Narrow, dense rings of comets are coming together to form planets on the outskirts of at least three distant solar systems, astronomers have found using data from a pair of NASA telescopes.
The researchers have estimated the mass of these rings by measuring the amount of light they reflect, finding that each of these developing planets is at least the size of a few Earths, according to Carey Lisse, a planetary scientist at the Johns Hopkins Applied Physics Laboratory in Laurel, Maryland.
Presenting his results today at the American Astronomical Society's Division for Planetary Sciences meeting in Utah, Lisse said scientists are especially intrigued by the red dust ring surrounding the system dubbed HR 4796A, which shows unusually tight form for an infant solar system.
Lisse traces the extreme red color to the burnt-out, rocky organic remains of comets, a result of the system's ring being close enough to the star that they have all boiled off.

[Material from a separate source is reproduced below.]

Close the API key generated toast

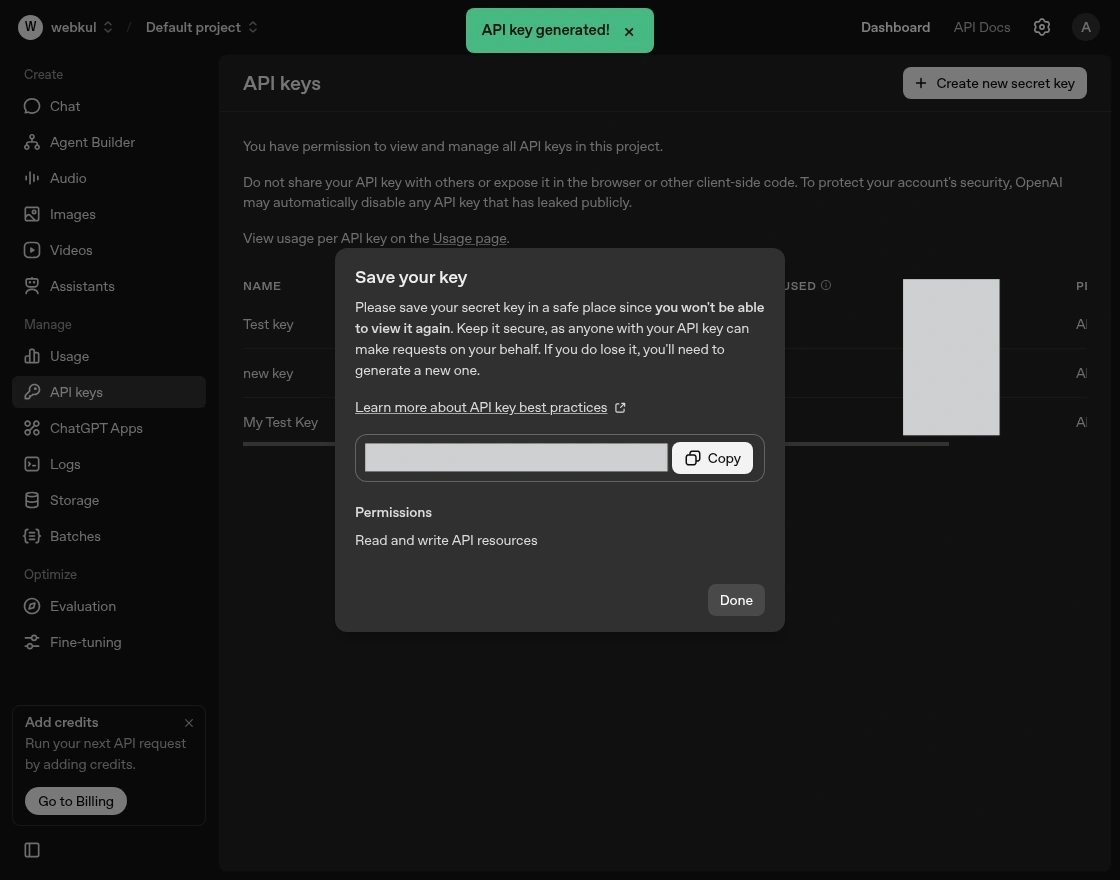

The researchers don't see red ring dust in two of the other systems observed—called Fomalhaut and HD 32297—and instead see normal bluish comet dust containing ices, which indicates that these systems' rings are far enough away from their stars that their comets are cold and mostly stable.
"The narrow confines of these rings is still a great puzzle—you don't typically see this kind of tight order in such a young system," Lisse said. "Usually, material is moving every which way before an exoplanetary system gets cleaned out and settles down, so that planetary bodies rarely cross each other's path, like in our present-day solar system."

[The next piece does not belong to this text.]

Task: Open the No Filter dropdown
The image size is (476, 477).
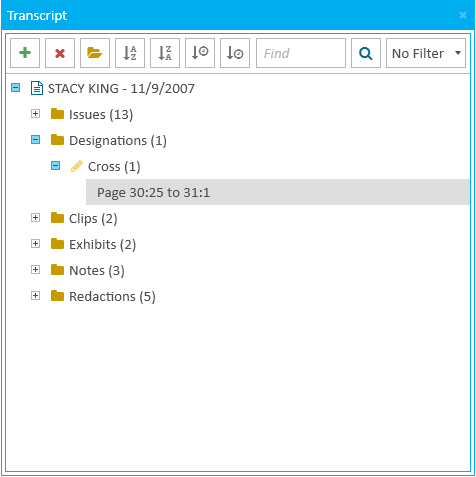Action: point(426,53)
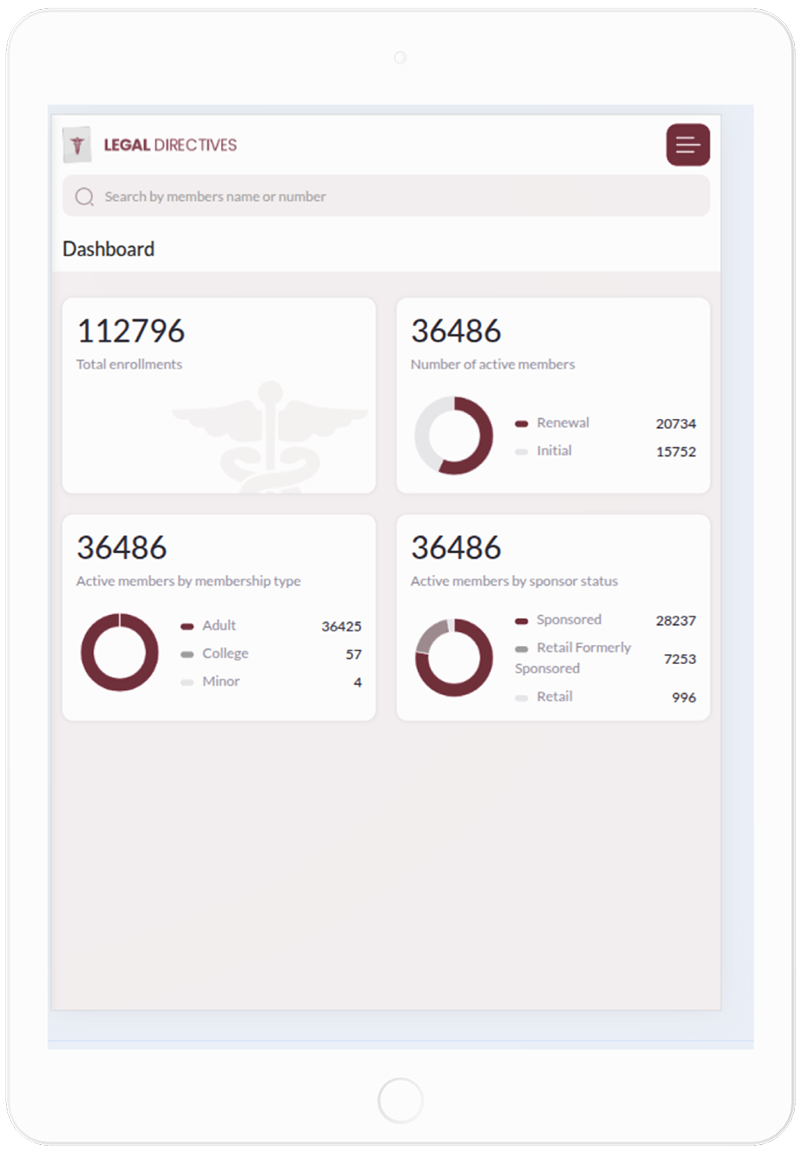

Through a process of elimination, Lisse and his co-authors have attributed the tight structure of these systems to multiple coalescing bodies "shepherding" material through the rings.

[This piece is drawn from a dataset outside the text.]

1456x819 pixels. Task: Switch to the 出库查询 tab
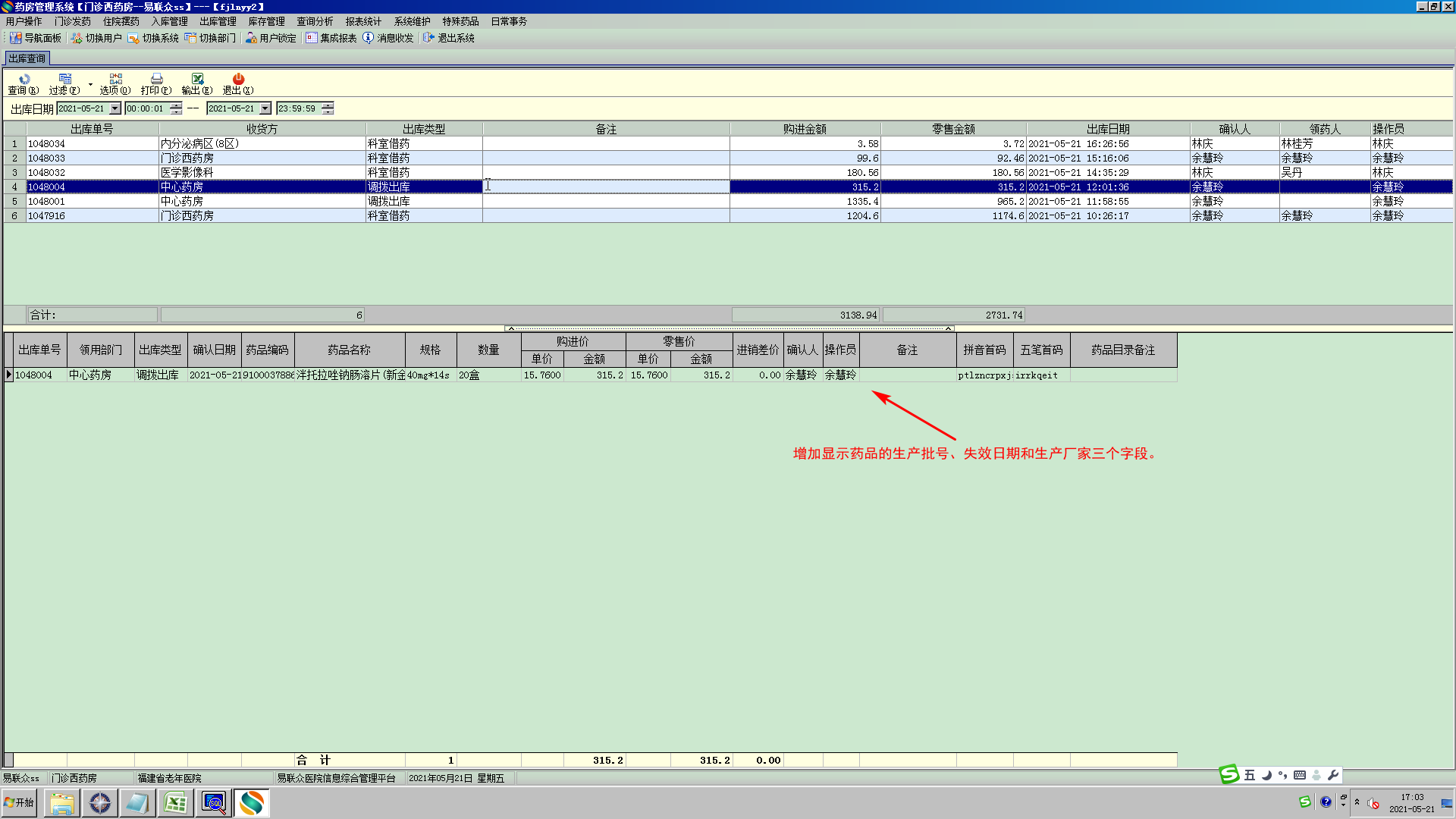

"Comets crashing down onto these growing planet surfaces would kick up huge clouds of fast-moving, ejected 'construction dust,' which would spread over the system in huge clouds," Lisse said. "The only apparent solution to these issues is that multiple mini-planets are coalescing in these rings, and these small bodies, with low kick-up velocities, are shepherding the rings into narrow structures—much in the same way many of the narrow rings of Saturn are focused and sharpened."
This is a paradigm shift for researchers, he added, because instead of finding a planet built from one big "construction site," they are observing planets rising from many small ones, which will eventually merge their work into the final product. Recent studies have yielded similar theories about the formation of the giant gas planets Uranus and Neptune, that each had multiple "subcores" that were eventually covered by thick atmospheres.
In Fomalhaut and HD 32297, researchers expect that millions of comets are contributing to form the cores of ice giant planets like Uranus and Neptune—although without the thick atmospheres, since the primordial gas disks that would form such atmospheres are gone. In HR 4796A, with its warmer dust ring, even the ices normally found in the rings' comets evaporated over the last million years or so, leaving behind core building blocks that are rich in leftover carbon and rocky materials.
"These systems appear to be building planets we don't see in our solar system—large, multi-Earth mass ones with variable amounts of ice, rock, and refractory organics," Lisse said. "This is very much like the predicted recipe for the super-Earths seen in abundance in the Kepler planet survey. ... Much still has to happen, though, before these rings could become planets the size of the gas giants. Why it's taking so long to make outer planets in these systems—after their primordial gas disks have been stripped away—is a big mystery."